AMD and Intel’s new BIOS update saves you from dangerous hack

Another one bites the dust.

Protect your PC at all costs by downloading a new BIOS update.
Image by Bruno from Pixabay.

After four months, both AMD and Intel have released BIOS updates to protect you from a known hack. Identified in December 2023, LogoFAIL is an exploit that lets attackers hijack your boot screen to gain control of your PC. Fortunately, motherboard manufacturers have issued mitigations to fully patch the vulnerability.

Team Red updated its AGESA (AMD Generic Encapsulated Software Architecture) with firmware version 1.2.0.b and 1.2.0.c. Meanwhile, Intel published patch version on its Management Engine (ME). Individual brands such as Gigabyte, Asus, MSI, and ASRock are currently rolling it out in stages across different platforms.

You can rest easy if you don’t initially see support for your motherboard. It’s coming slowly but surely. Currently, the patch is available for Gigabyte B550 and Aorus Elite V2 motherboards. X670 chipsets, on the other hand, will take a bit longer.

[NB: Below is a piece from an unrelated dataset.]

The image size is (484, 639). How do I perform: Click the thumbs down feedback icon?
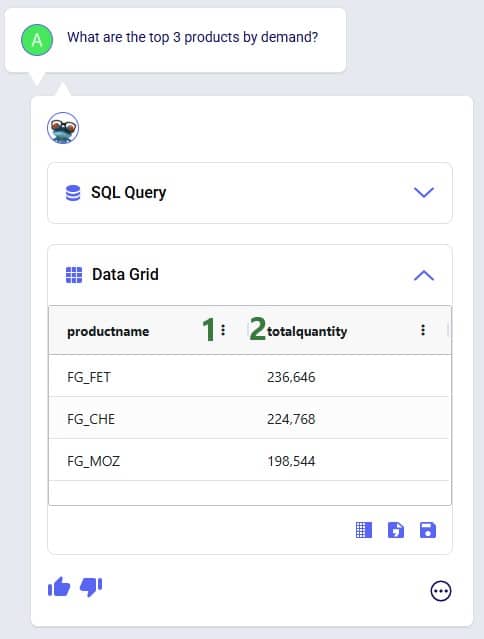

It’s unusual to see a security flaw like LogoFAIL since it doesn’t discriminate between brands. Usually, it’s just AMD Ryzen users needing a BIOS update or Intel Core fans. Researchers at Binarly discovered the cross-platform hack late last year, revealing it affects x86 and ARM devices. Digging for the root cause, they found that it all harkens back to the little logo you see when you boot and your ability to change it.

“We found that certain vendors such as Lenovo, Intel and Acer allow users – and so attackers – to customise the logo shown during boot,” Binarly explains. “It could be simply done via placing it into ESP (EFI System Partition) and adding or modifying certain variables in NVRAM, then rebooting the system. Administrator privileges are enough to perform this. In this case, hardware-based Verified Boot security features such as Intel Boot Guard or AMD Hardware-Validated Boot won’t protect against it since the logo is read outside the range covered by these.”

It goes without saying that you should update your BIOS as soon as you can. No matter whether you have a custom PC, an OEM pre-built, or a laptop, it’s a matter of priority. I can’t help but wonder what this means for Steam Decks and Valve’s amazing custom boot intros.